WHAT TO PRODUCE -> Copy the rows below, keeping every line unchanged.
****************
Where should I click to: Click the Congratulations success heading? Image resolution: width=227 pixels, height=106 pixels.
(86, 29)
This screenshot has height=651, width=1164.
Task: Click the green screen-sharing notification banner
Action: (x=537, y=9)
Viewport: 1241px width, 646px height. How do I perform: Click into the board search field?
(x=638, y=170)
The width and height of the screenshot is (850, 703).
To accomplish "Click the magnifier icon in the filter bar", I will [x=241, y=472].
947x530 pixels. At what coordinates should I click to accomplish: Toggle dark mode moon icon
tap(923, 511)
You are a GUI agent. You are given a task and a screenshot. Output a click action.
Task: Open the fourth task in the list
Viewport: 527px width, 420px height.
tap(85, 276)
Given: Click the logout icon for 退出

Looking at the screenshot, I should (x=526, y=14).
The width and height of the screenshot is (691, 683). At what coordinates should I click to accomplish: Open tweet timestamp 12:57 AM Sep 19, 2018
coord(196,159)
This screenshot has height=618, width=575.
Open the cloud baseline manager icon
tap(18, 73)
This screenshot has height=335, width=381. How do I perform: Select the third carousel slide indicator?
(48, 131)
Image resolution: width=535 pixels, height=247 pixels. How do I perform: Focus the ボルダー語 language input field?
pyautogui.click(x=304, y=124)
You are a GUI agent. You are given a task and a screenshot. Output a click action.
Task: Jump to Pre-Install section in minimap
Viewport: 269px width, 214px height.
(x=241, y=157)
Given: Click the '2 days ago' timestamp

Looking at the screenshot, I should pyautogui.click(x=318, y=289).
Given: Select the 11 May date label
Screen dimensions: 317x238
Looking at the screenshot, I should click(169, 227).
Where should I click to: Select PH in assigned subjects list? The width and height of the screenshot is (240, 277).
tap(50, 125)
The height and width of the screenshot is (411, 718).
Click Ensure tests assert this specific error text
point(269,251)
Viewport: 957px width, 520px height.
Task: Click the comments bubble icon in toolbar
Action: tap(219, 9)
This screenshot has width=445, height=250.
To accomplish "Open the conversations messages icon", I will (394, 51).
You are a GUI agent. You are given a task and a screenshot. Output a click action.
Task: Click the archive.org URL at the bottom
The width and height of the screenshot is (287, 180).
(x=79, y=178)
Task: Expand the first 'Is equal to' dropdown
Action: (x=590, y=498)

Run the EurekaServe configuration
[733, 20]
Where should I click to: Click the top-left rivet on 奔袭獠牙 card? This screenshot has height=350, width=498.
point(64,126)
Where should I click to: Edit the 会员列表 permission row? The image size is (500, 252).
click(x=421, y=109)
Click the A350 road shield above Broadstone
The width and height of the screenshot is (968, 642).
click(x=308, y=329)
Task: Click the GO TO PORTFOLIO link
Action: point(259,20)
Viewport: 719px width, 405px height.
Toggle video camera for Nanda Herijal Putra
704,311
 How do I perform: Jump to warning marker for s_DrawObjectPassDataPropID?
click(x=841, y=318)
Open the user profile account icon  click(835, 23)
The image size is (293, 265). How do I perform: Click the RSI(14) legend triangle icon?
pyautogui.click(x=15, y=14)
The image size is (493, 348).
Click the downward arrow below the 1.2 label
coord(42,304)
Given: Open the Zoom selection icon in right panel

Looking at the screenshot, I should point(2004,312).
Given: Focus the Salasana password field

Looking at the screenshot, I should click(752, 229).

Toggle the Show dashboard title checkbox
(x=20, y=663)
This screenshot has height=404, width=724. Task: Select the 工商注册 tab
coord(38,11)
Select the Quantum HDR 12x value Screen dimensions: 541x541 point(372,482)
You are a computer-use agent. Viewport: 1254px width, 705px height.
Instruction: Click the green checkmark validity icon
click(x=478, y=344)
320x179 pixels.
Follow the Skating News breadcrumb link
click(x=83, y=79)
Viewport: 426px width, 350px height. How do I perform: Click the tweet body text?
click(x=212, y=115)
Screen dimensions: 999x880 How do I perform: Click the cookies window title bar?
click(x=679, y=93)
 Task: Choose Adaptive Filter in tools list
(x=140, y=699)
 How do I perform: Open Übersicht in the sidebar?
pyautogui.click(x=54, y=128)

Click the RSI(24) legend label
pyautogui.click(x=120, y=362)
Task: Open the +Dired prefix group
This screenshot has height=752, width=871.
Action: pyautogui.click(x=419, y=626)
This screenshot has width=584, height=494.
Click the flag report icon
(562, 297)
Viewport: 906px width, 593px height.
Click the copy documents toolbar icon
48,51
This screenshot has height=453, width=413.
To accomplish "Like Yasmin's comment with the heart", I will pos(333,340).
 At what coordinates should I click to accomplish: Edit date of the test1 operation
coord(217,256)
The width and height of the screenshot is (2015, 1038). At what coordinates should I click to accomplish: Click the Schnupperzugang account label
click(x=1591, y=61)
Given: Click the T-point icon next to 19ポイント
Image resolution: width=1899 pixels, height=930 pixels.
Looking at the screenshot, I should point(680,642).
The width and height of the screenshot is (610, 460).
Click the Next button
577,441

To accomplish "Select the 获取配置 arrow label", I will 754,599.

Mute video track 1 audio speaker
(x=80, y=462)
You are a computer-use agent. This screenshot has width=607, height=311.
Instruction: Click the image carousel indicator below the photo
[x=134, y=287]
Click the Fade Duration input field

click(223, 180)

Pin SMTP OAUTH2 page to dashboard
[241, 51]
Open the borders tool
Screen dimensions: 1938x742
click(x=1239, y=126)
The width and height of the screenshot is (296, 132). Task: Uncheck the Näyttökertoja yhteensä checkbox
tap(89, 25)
****************
RESULT FOR THIS EXERCISE ->
Where should I click to: Click the Congratulations success heading? Image resolution: width=227 pixels, height=106 pixels.
(86, 29)
This screenshot has height=651, width=1164.
Task: Click the green screen-sharing notification banner
Action: (x=537, y=9)
Viewport: 1241px width, 646px height. How do I perform: Click into the board search field?
(x=638, y=170)
The width and height of the screenshot is (850, 703).
To accomplish "Click the magnifier icon in the filter bar", I will [x=241, y=472].
947x530 pixels. At what coordinates should I click to accomplish: Toggle dark mode moon icon
tap(923, 511)
You are a GUI agent. You are given a task and a screenshot. Output a click action.
Task: Open the fourth task in the list
Viewport: 527px width, 420px height.
tap(85, 276)
Given: Click the logout icon for 退出

Looking at the screenshot, I should (x=526, y=14).
The width and height of the screenshot is (691, 683). At what coordinates should I click to accomplish: Open tweet timestamp 12:57 AM Sep 19, 2018
coord(196,159)
This screenshot has height=618, width=575.
Open the cloud baseline manager icon
tap(18, 73)
This screenshot has height=335, width=381. How do I perform: Select the third carousel slide indicator?
(48, 131)
Image resolution: width=535 pixels, height=247 pixels. How do I perform: Focus the ボルダー語 language input field?
pyautogui.click(x=304, y=124)
You are a GUI agent. You are given a task and a screenshot. Output a click action.
Task: Jump to Pre-Install section in minimap
Viewport: 269px width, 214px height.
(x=241, y=157)
Given: Click the '2 days ago' timestamp

Looking at the screenshot, I should pyautogui.click(x=318, y=289).
Given: Select the 11 May date label
Screen dimensions: 317x238
Looking at the screenshot, I should click(169, 227).
Where should I click to: Select PH in assigned subjects list? The width and height of the screenshot is (240, 277).
tap(50, 125)
The height and width of the screenshot is (411, 718).
Click Ensure tests assert this specific error text
point(269,251)
Viewport: 957px width, 520px height.
Task: Click the comments bubble icon in toolbar
Action: tap(219, 9)
This screenshot has width=445, height=250.
To accomplish "Open the conversations messages icon", I will (394, 51).
You are a GUI agent. You are given a task and a screenshot. Output a click action.
Task: Click the archive.org URL at the bottom
The width and height of the screenshot is (287, 180).
(x=79, y=178)
Task: Expand the first 'Is equal to' dropdown
Action: (x=590, y=498)

Run the EurekaServe configuration
[733, 20]
Where should I click to: Click the top-left rivet on 奔袭獠牙 card? This screenshot has height=350, width=498.
point(64,126)
Where should I click to: Edit the 会员列表 permission row? The image size is (500, 252).
click(x=421, y=109)
Click the A350 road shield above Broadstone
The width and height of the screenshot is (968, 642).
click(x=308, y=329)
Task: Click the GO TO PORTFOLIO link
Action: point(259,20)
Viewport: 719px width, 405px height.
Toggle video camera for Nanda Herijal Putra
704,311
 How do I perform: Jump to warning marker for s_DrawObjectPassDataPropID?
click(x=841, y=318)
Open the user profile account icon  click(835, 23)
The image size is (293, 265). How do I perform: Click the RSI(14) legend triangle icon?
pyautogui.click(x=15, y=14)
The image size is (493, 348).
Click the downward arrow below the 1.2 label
coord(42,304)
Given: Open the Zoom selection icon in right panel

Looking at the screenshot, I should point(2004,312).
Given: Focus the Salasana password field

Looking at the screenshot, I should click(752, 229).

Toggle the Show dashboard title checkbox
(x=20, y=663)
This screenshot has height=404, width=724. Task: Select the 工商注册 tab
coord(38,11)
Select the Quantum HDR 12x value Screen dimensions: 541x541 point(372,482)
You are a computer-use agent. Viewport: 1254px width, 705px height.
Instruction: Click the green checkmark validity icon
click(x=478, y=344)
320x179 pixels.
Follow the Skating News breadcrumb link
click(x=83, y=79)
Viewport: 426px width, 350px height. How do I perform: Click the tweet body text?
click(x=212, y=115)
Screen dimensions: 999x880 How do I perform: Click the cookies window title bar?
click(x=679, y=93)
 Task: Choose Adaptive Filter in tools list
(x=140, y=699)
 How do I perform: Open Übersicht in the sidebar?
pyautogui.click(x=54, y=128)

Click the RSI(24) legend label
pyautogui.click(x=120, y=362)
Task: Open the +Dired prefix group
This screenshot has height=752, width=871.
Action: pyautogui.click(x=419, y=626)
This screenshot has width=584, height=494.
Click the flag report icon
(562, 297)
Viewport: 906px width, 593px height.
Click the copy documents toolbar icon
48,51
This screenshot has height=453, width=413.
To accomplish "Like Yasmin's comment with the heart", I will pos(333,340).
 At what coordinates should I click to accomplish: Edit date of the test1 operation
coord(217,256)
The width and height of the screenshot is (2015, 1038). At what coordinates should I click to accomplish: Click the Schnupperzugang account label
click(x=1591, y=61)
Given: Click the T-point icon next to 19ポイント
Image resolution: width=1899 pixels, height=930 pixels.
Looking at the screenshot, I should point(680,642).
The width and height of the screenshot is (610, 460).
Click the Next button
577,441

To accomplish "Select the 获取配置 arrow label", I will 754,599.

Mute video track 1 audio speaker
(x=80, y=462)
You are a computer-use agent. This screenshot has width=607, height=311.
Instruction: Click the image carousel indicator below the photo
[x=134, y=287]
Click the Fade Duration input field

click(223, 180)

Pin SMTP OAUTH2 page to dashboard
[241, 51]
Open the borders tool
Screen dimensions: 1938x742
click(x=1239, y=126)
The width and height of the screenshot is (296, 132). Task: Uncheck the Näyttökertoja yhteensä checkbox
tap(89, 25)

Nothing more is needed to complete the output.